- Excerpt -
--------------------
Sunday 10 July 2016

Shirley Montag Almon- - A rare female genius in econometrics


Some months back during my master degree at the university of Lagos, i studied the almon approach to the distributed lag model. It was quite interesting and i fell in love with this technique almost immediately. I never knew the propounder was a woman. A beautiful woman she was when i searched for her online. I also discovered she was dead and she died early. She indeed impacted so much in the field of econometrics even with her short time here on earth. This woman have come to be one of my role models. To Shirley, your work on econometrics would
forever live on. Here is a brief profile of her I saw on Wikipedia.
--------------------
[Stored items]
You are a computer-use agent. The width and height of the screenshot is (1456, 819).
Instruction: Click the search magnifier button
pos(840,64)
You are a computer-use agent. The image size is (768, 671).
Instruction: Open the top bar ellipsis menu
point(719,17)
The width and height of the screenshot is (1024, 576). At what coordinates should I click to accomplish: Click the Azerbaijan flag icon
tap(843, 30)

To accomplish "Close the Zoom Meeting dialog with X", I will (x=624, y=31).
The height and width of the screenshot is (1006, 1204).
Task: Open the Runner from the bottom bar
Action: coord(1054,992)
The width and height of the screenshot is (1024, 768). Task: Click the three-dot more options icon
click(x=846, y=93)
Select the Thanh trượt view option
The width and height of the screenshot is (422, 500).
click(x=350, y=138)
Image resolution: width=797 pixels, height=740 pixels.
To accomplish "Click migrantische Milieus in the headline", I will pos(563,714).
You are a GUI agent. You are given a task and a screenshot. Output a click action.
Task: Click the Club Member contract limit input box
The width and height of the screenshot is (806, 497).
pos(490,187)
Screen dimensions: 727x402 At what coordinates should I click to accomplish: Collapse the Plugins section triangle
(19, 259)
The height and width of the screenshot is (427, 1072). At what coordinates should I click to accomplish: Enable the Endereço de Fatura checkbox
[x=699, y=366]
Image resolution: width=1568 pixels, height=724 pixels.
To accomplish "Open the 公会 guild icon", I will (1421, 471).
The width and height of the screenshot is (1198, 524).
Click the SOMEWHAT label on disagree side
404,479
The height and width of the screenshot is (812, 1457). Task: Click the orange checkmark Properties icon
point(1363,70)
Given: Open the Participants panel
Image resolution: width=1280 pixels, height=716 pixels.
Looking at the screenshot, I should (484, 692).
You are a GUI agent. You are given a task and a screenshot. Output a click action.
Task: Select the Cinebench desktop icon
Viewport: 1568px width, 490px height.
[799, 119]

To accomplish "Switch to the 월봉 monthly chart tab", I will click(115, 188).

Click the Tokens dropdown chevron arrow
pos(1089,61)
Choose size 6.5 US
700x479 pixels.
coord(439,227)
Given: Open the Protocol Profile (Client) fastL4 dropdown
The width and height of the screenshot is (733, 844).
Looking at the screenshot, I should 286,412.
--------------------
- Action item -
In the blog post about Shirley Montag Almon, at which university was the writer doing a master's degree when they studied the Almon approach? Rely only on the text to answer.

- Your solution -
The university of Lagos.